What’s more, beyond the realm of conventional chloroplast behavior, small chloroplasts retaining their chlorophyll fluorescence come into view inside the vacuole after 3 days of the IDL treatment in wild-type specimens, but this phenomenon remains absent in the atg4 mutant. Given that the formation of Rubisco-containing bodies (RCBs) consumes elements from both the stroma and the chloroplast envelope, it is a logical assumption that this process contributes to the shrinking of chloroplasts. These shrunken chloroplasts, reminiscent of gerontoplasts, are then ferried into the vacuole through the machinery of autophagy.

Notably, mutations that disrupt the normal functioning of chloroplasts can trigger the wholesale degradation of these organelles, a process likely attributable to chlorophagy. This degradation appears to occur independently of senescence or starvation. For instance, partially degraded chloroplasts make their home within the vacuoles of cotyledon cells belonging to the Arabidopsis ppi40 mutant, a genetic variant deficient in a protein homologous to the 40 kDa protein found in the inner envelope membrane of chloroplasts’ translocon (Tic complex). In the advanced stages of aging, chloroplast numbers dwindle. Studies employing electron microscopy have hinted at an intriguing process – the complete self-consumption of chloroplasts, an occurrence termed “chlorophagy,” in leaves undergoing senescence induced by darkness [1]. As chloroplast transfer to the vacuole is observed even under well-fed conditions, it is posited that plants utilize autophagy to eliminate defective plastids, ensuring quality control of their organelles.
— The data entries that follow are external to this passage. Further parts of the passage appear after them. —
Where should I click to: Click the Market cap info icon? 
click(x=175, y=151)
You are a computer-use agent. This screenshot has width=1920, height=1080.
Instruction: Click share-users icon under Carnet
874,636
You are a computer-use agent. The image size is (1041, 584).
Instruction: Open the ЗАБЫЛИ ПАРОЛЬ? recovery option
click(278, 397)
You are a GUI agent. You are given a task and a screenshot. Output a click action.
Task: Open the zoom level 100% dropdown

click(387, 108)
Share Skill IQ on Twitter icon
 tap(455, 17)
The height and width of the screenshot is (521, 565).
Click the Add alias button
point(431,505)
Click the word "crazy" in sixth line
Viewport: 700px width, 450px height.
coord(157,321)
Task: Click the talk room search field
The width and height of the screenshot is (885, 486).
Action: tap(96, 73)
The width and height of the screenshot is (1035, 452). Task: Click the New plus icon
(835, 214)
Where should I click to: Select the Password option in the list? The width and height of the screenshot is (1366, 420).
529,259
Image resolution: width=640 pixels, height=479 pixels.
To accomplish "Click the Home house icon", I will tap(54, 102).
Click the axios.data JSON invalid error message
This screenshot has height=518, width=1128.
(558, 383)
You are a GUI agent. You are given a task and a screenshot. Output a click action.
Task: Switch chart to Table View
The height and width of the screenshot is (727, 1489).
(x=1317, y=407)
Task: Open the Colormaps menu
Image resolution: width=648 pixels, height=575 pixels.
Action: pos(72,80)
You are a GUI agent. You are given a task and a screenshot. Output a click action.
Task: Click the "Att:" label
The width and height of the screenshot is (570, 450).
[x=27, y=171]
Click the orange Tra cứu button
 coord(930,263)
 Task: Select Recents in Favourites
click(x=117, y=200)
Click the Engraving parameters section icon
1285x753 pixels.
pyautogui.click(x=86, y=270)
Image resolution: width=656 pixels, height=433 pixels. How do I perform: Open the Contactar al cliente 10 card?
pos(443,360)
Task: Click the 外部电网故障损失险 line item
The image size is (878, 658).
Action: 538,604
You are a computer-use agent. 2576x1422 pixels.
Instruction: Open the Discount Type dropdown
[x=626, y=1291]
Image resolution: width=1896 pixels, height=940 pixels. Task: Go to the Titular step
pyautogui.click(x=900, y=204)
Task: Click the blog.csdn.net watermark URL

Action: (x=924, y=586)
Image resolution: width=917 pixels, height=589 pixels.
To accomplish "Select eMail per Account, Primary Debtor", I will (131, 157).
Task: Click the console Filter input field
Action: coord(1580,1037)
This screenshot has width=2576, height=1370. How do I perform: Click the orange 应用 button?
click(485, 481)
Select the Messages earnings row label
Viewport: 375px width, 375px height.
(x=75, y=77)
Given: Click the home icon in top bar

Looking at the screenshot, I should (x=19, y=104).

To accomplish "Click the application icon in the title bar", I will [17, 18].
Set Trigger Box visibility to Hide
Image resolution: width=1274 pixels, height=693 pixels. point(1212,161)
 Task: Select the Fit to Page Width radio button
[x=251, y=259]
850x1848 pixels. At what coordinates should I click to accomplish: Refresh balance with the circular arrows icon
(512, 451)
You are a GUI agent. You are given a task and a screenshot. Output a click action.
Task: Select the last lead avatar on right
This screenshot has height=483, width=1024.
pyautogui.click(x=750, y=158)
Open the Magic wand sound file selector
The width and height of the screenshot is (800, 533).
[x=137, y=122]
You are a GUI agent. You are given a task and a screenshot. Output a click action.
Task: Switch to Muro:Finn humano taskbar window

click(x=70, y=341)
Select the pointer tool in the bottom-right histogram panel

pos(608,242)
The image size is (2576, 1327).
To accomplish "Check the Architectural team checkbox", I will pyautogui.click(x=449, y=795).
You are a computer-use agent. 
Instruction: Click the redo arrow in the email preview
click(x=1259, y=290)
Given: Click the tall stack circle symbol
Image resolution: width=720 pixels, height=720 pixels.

The Arabidopsis mex1 mutant, which lacks the maltose transporter in the chloroplast envelope, presents a fascinating scenario. This mutant accumulates higher-than-normal levels of maltose and starch within its chloroplasts and displays a chlorotic phenotype even when it’s not undergoing senescence. What’s particularly intriguing is that various components of chloroplasts, such as thylakoid membranes, starch granules, and plastoglobules, have been found inside the vacuole of the mex1 mutant [50]. These discoveries have given rise to a hypothesis suggesting that the increased maltose concentration in the mex1 mutant disrupts chloroplast function, possibly setting off a form of retrograde signaling that initiates the degradation of chloroplasts.